Nell’esame clinico, uno degli obiettivi è assegnare il dolore a una struttura anatomica. Ora si può fare una diagnosi provvisoria. Tuttavia, in caso di lesioni al piede o di dolore prolungato, di solito sono necessarie ulteriori diagnosi. Questo può essere effettuato in primo luogo o, se il decorso del trattamento non è soddisfacente, in secondo luogo, nonostante l’inizio della terapia.
In corrispondenza dell’articolazione della caviglia, è necessaria almeno una radiografia dell’OSG ap e laterale e, in caso di lesioni metatarsali, una radiografia convenzionale del piede dp/obliquo/laterale. Se la diagnosi non può essere confermata, può essere consigliabile rivolgersi a uno specialista del piede. Il medico di solito prescrive una risonanza magnetica del retropiede o dell’avampiede. Un’ulteriore tomografia computerizzata o addirittura una tomografia spettrale viene utilizzata solo se c’è un chiaro sospetto di una lesione ossea o di una patologia articolare. Gli esaminatori addestrati all’ecografia possono spesso evitare ulteriori chiarimenti con la risonanza magnetica o la TAC.
Accumulo di carico definito con precisione
Al momento del trattamento della lesione, è necessario elaborare uno schema chiaro, se possibile. Questo dovrebbe rispondere a domande come il tipo e la durata dell’immobilizzazione, dello stress e dell’attività, l’entità dell’analgesia e della profilassi della trombosi e la frequenza delle visite di follow-up. Se c’è qualche incertezza, a questo punto può valere la pena di chiedere brevemente a uno specialista o addirittura di indirizzare il paziente.
Il trattamento degli atleti attivi o anche degli atleti professionisti non è sostanzialmente diverso da quello dei non atleti. Fondamentalmente, però:
- Più l’atleta è attivo, più la diagnosi deve essere generosa e rapida, per poter dare una rapida indicazione chirurgica, se necessario.
- Quanto migliore è la compliance del paziente, tanto più funzionale deve essere il trattamento di follow-up.

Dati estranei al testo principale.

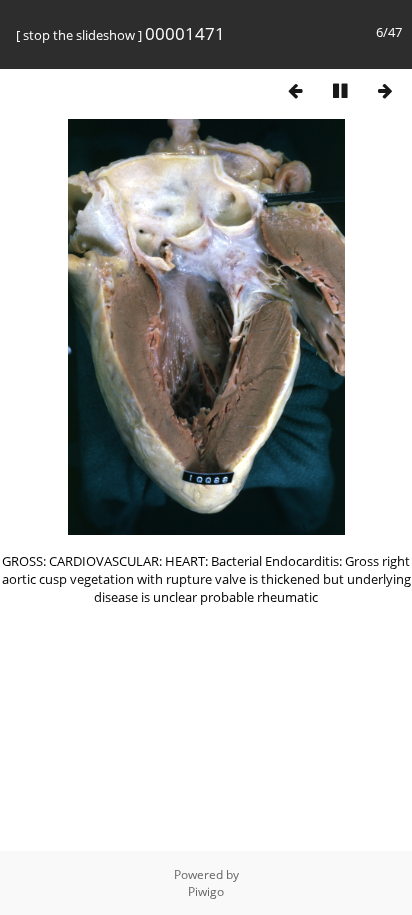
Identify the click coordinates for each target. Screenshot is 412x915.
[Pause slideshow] (340, 90)
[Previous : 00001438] (295, 90)
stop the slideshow (79, 35)
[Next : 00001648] (385, 90)
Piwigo (206, 891)
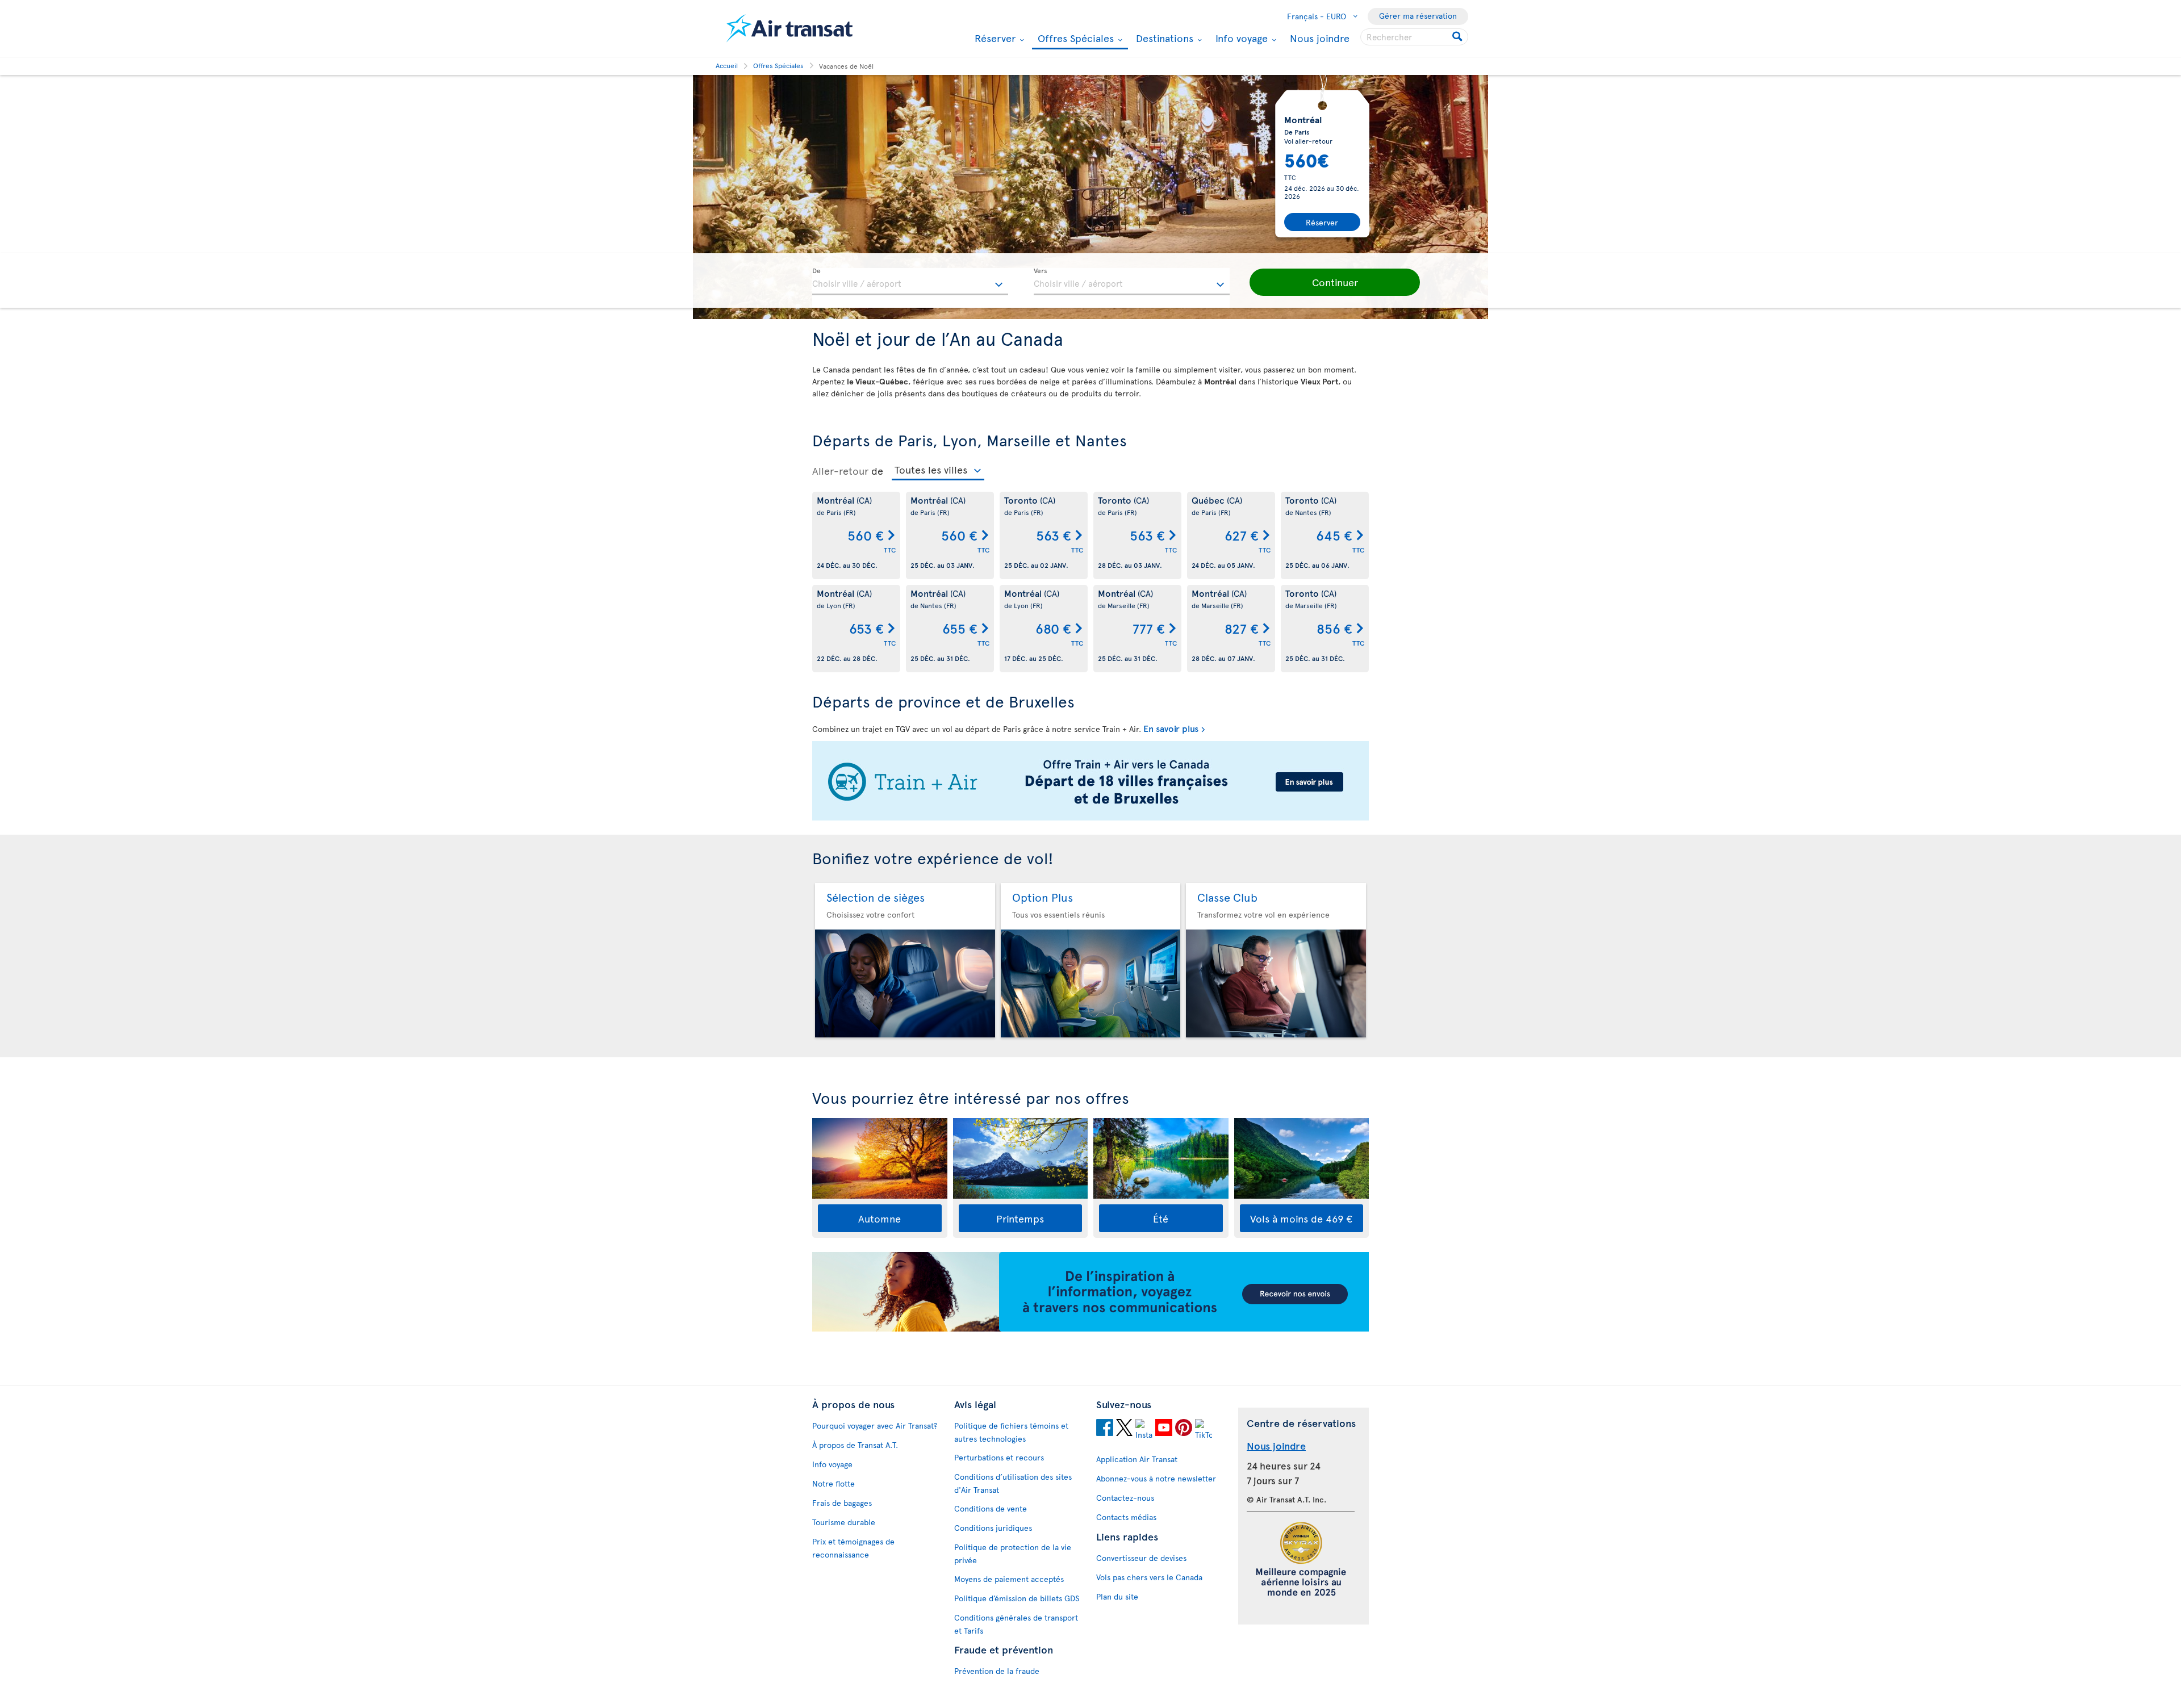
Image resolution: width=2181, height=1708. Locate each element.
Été (1160, 1218)
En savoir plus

- Più uno sport è praticato in modo professionale, più spesso l’atleta beneficia della fisioterapia di accompagnamento e dell’assistenza a distanza ravvicinata.

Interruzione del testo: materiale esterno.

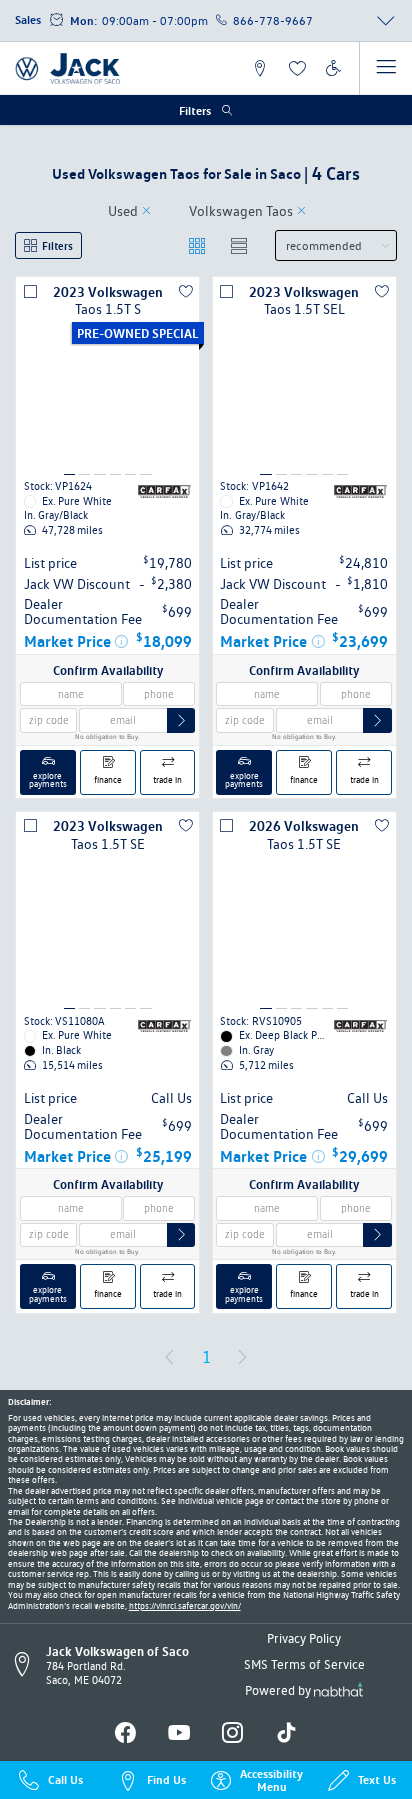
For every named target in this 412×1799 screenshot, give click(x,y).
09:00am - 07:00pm (155, 20)
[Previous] (169, 1357)
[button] (260, 68)
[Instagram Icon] (232, 1733)
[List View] (239, 245)
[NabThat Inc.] (338, 1692)
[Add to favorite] (185, 291)
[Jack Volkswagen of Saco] (68, 68)
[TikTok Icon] (286, 1733)
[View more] (385, 21)
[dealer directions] (27, 1665)
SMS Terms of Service (304, 1664)
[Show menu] (385, 68)
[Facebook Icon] (125, 1733)
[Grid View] (197, 245)
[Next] (242, 1357)
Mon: (83, 20)
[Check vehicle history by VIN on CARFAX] (164, 491)
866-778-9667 (273, 20)
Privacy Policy (304, 1638)
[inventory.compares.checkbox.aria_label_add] (30, 291)
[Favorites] (296, 68)
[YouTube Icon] (179, 1733)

Nel caso di atleti professionisti, deve essere definita anche l’incapacità lavorativa su base regolare. Man mano che progrediscono, gli atleti hanno spesso bisogno di maggiore istruzione e di un accumulo di carico più definito.
Come procedere in caso di progressione ritardata?

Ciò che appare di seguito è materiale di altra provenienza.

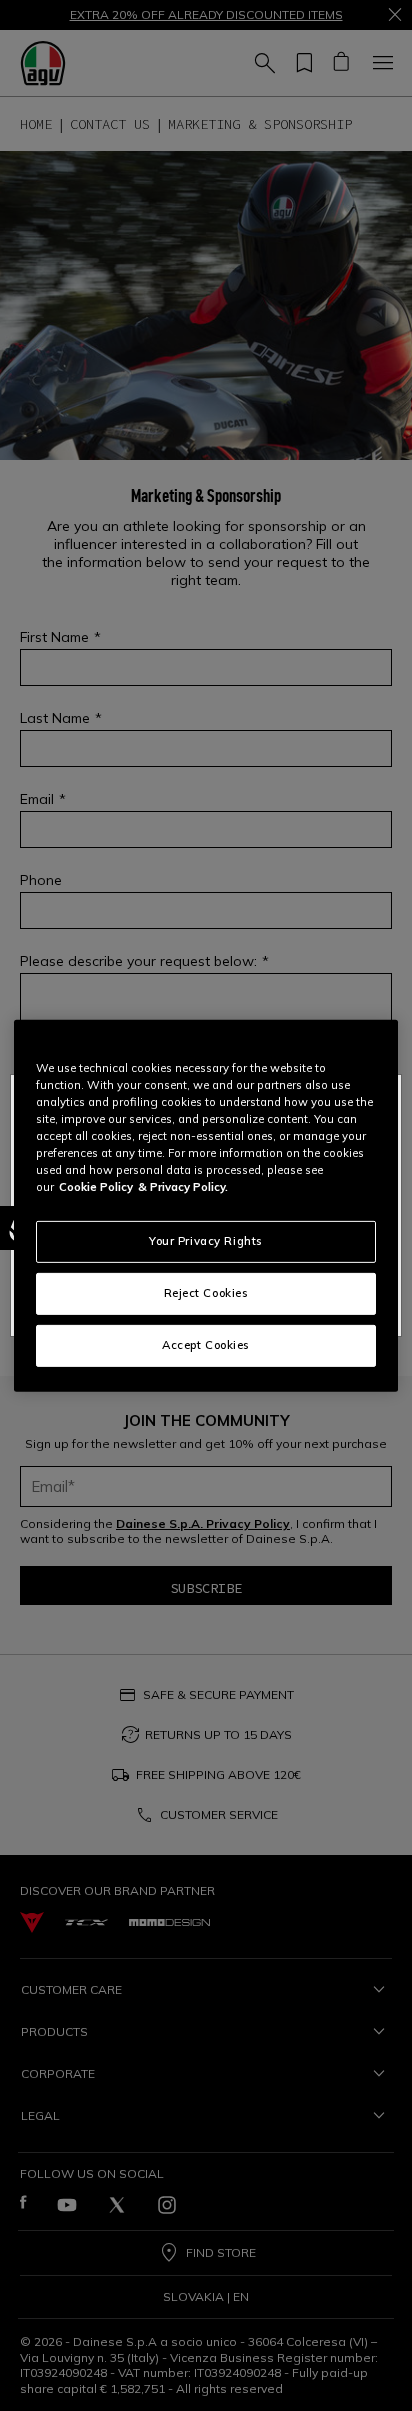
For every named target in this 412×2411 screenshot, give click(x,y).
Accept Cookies (206, 1345)
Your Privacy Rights (206, 1241)
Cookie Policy (96, 1187)
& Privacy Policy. (183, 1187)
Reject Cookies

Nel migliore dei casi, un infortunio guarisce dopo qualche settimana. Il medico accompagnatore deve essere in grado di riconoscere le ragioni e i segni di una progressione ritardata. Queste possono anche essere descritte come complicazioni dopo un trauma (Tab. 1) . Al più tardi, in caso di progressione ritardata, devono essere eseguite ulteriori diagnosi per immagini. La maggior parte delle diagnosi causali può essere trattata in modo conservativo in prima istanza. Se la conoscenza di queste diagnosi è insufficiente, anche in questo caso è certamente consigliabile il rinvio a uno specialista, spesso solo perché il paziente è turbato dal decorso ritardato. In caso di progressione ritardata, è ancora più importante monitorare da vicino il paziente e fornirgli sostegno con parole e fatti. Se il medico curante nota che il paziente non è completamente soddisfatto delle azioni e delle informazioni, è giustificato il rinvio a uno specialista.
Le previsioni sul decorso o sul risultato finale sono possibili solo su base individuale. L’edema osseo, ad esempio, può durare da settimane a mesi. Quanto più acuta e vigorosa è vista sulla diagnostica per immagini, tanto più è probabile che sia sintomatica (Fig. 3) . Tuttavia, più spesso si verificano edemi ossei asintomatici sul piede nei siti di carico fisiologico, soprattutto negli atleti attivi. Le affermazioni sull’importanza dell’edema devono essere di conseguenza caute.